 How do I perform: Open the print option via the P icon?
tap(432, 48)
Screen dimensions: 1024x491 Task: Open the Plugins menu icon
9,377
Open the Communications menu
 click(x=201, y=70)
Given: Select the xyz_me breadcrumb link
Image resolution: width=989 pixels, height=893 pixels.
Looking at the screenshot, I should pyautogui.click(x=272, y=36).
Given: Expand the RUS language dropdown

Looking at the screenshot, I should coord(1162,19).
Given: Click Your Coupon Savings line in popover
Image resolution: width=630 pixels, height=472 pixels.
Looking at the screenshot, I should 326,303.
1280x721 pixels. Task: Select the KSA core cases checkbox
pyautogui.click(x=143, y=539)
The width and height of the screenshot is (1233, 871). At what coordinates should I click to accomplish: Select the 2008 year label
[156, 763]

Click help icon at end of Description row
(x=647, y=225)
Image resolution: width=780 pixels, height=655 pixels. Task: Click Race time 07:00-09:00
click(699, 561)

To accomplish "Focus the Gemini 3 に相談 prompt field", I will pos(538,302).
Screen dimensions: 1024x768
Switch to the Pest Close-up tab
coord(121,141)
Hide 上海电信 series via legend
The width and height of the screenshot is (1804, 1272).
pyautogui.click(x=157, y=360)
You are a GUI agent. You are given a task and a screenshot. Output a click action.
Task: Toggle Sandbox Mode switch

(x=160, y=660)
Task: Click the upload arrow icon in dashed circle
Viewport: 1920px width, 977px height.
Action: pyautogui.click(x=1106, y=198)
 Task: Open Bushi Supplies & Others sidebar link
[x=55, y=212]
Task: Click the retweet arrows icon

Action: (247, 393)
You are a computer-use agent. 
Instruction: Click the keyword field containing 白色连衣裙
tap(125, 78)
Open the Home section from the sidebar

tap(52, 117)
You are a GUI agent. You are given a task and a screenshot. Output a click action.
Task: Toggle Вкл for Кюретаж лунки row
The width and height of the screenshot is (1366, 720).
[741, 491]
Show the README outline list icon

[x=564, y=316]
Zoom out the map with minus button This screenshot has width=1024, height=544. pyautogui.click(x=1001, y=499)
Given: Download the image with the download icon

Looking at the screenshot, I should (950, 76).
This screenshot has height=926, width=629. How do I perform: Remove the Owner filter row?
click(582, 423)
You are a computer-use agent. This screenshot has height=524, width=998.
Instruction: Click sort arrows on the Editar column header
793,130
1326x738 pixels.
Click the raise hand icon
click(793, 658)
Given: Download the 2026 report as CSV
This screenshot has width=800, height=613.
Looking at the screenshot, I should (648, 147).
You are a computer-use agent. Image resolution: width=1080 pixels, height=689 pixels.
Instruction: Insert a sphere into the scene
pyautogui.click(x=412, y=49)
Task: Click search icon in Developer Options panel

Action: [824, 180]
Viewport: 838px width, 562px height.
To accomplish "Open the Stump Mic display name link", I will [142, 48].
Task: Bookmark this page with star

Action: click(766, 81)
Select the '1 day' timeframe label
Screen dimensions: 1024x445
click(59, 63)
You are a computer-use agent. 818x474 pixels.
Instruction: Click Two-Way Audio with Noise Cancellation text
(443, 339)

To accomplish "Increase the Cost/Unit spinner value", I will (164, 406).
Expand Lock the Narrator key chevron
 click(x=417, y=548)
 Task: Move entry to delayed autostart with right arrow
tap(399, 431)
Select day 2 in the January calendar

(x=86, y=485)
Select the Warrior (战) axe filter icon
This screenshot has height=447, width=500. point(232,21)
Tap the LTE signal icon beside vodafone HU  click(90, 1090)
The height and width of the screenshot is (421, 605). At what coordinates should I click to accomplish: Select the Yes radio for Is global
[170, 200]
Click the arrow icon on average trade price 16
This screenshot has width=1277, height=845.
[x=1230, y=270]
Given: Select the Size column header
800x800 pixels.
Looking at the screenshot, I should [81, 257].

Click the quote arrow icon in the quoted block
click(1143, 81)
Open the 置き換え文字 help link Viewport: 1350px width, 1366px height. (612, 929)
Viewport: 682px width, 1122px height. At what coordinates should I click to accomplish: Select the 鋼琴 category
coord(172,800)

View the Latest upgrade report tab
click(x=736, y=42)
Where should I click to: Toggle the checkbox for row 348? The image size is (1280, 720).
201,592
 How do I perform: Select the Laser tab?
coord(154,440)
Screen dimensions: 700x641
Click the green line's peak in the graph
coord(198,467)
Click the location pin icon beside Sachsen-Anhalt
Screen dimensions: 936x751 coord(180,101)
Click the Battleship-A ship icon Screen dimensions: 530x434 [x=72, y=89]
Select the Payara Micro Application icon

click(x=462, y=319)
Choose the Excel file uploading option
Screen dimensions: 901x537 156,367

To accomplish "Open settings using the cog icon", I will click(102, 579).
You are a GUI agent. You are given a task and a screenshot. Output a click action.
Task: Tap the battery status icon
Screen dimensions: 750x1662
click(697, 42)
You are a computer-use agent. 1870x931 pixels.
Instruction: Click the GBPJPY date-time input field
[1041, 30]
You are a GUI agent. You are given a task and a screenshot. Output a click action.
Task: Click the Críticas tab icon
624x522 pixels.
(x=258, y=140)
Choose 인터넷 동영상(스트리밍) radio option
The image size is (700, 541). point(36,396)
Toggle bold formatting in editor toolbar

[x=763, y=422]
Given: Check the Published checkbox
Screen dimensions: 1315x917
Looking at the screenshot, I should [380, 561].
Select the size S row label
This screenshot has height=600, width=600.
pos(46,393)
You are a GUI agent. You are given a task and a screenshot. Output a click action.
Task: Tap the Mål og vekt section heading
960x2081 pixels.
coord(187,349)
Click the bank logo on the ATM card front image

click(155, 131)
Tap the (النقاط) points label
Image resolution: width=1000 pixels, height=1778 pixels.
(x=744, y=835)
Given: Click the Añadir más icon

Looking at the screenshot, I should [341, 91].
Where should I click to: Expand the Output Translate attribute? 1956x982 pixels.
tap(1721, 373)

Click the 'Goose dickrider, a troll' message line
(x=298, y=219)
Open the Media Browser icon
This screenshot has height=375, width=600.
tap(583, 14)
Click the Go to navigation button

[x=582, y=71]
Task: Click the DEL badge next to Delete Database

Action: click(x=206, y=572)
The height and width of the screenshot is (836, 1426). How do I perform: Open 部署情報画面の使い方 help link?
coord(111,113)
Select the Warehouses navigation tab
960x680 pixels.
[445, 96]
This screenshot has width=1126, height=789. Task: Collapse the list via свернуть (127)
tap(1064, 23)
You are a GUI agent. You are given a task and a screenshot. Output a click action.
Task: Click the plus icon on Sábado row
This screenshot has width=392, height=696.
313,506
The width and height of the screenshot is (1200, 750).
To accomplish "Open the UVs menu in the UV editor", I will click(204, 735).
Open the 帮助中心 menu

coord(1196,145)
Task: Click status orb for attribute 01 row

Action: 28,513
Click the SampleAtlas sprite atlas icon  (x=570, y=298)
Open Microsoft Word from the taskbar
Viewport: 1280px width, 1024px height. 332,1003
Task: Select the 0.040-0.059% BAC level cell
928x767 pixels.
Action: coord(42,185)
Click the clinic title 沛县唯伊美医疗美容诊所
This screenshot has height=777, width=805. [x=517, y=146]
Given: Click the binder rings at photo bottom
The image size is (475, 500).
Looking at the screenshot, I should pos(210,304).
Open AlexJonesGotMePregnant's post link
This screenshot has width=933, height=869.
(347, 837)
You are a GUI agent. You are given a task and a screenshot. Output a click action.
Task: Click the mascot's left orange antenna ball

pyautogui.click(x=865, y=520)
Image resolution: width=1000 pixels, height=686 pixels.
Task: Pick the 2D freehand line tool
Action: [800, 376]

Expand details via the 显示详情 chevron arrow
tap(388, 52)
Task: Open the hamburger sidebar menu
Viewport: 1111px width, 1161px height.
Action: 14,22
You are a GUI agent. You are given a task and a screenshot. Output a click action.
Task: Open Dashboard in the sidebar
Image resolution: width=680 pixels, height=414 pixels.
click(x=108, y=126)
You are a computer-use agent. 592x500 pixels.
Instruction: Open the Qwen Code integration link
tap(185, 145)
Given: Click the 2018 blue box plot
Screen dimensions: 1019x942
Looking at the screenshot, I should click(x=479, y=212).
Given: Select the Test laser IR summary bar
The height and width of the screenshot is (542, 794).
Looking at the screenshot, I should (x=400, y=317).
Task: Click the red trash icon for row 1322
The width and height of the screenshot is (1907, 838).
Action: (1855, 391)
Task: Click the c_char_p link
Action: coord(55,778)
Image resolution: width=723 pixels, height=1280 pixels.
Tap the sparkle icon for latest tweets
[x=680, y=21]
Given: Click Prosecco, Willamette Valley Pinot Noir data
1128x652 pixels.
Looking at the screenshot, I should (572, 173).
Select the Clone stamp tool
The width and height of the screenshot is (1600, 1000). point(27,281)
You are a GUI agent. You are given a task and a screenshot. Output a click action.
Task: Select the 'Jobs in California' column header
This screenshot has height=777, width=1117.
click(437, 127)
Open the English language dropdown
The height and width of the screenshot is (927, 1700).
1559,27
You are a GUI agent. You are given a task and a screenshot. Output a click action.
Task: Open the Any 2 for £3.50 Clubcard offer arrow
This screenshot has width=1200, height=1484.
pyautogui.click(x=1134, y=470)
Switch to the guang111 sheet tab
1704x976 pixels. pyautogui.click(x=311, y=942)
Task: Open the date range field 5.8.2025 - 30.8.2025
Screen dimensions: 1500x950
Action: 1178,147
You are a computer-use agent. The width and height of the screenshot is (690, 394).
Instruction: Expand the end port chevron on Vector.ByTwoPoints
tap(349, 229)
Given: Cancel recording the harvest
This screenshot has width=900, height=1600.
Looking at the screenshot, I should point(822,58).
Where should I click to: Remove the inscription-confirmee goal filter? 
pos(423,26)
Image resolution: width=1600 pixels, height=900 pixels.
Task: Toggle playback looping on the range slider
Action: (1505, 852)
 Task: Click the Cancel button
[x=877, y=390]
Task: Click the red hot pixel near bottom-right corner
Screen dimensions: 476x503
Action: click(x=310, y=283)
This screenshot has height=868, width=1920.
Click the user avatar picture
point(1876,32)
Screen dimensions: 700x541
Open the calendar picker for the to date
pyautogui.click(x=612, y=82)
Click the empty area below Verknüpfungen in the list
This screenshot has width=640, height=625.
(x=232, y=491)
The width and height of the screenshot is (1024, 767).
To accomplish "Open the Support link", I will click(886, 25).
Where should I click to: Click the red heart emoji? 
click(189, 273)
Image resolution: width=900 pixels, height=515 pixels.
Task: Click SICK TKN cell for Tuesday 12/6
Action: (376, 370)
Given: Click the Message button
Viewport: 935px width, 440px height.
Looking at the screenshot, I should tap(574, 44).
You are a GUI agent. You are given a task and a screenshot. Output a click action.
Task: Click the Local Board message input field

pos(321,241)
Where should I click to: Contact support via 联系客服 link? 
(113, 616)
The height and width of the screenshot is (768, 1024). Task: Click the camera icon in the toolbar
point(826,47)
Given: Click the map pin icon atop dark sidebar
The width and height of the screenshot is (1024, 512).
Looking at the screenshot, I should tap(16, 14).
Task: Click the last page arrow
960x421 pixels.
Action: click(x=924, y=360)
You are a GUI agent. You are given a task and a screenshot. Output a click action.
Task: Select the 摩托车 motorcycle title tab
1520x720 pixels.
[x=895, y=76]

**Your instructions:** The required output is the exact run of lines from the beginning of the records to the line with "Zoom out the", that line included.

**Task result:**
 How do I perform: Open the print option via the P icon?
tap(432, 48)
Screen dimensions: 1024x491 Task: Open the Plugins menu icon
9,377
Open the Communications menu
 click(x=201, y=70)
Given: Select the xyz_me breadcrumb link
Image resolution: width=989 pixels, height=893 pixels.
Looking at the screenshot, I should pyautogui.click(x=272, y=36).
Given: Expand the RUS language dropdown

Looking at the screenshot, I should coord(1162,19).
Given: Click Your Coupon Savings line in popover
Image resolution: width=630 pixels, height=472 pixels.
Looking at the screenshot, I should 326,303.
1280x721 pixels. Task: Select the KSA core cases checkbox
pyautogui.click(x=143, y=539)
The width and height of the screenshot is (1233, 871). At what coordinates should I click to accomplish: Select the 2008 year label
[156, 763]

Click help icon at end of Description row
(x=647, y=225)
Image resolution: width=780 pixels, height=655 pixels. Task: Click Race time 07:00-09:00
click(699, 561)

To accomplish "Focus the Gemini 3 に相談 prompt field", I will pos(538,302).
Screen dimensions: 1024x768
Switch to the Pest Close-up tab
coord(121,141)
Hide 上海电信 series via legend
The width and height of the screenshot is (1804, 1272).
pyautogui.click(x=157, y=360)
You are a GUI agent. You are given a task and a screenshot. Output a click action.
Task: Toggle Sandbox Mode switch

(x=160, y=660)
Task: Click the upload arrow icon in dashed circle
Viewport: 1920px width, 977px height.
Action: pyautogui.click(x=1106, y=198)
 Task: Open Bushi Supplies & Others sidebar link
[x=55, y=212]
Task: Click the retweet arrows icon

Action: (247, 393)
You are a computer-use agent. 
Instruction: Click the keyword field containing 白色连衣裙
tap(125, 78)
Open the Home section from the sidebar

tap(52, 117)
You are a GUI agent. You are given a task and a screenshot. Output a click action.
Task: Toggle Вкл for Кюретаж лунки row
The width and height of the screenshot is (1366, 720).
[741, 491]
Show the README outline list icon

[x=564, y=316]
Zoom out the map with minus button This screenshot has width=1024, height=544. pyautogui.click(x=1001, y=499)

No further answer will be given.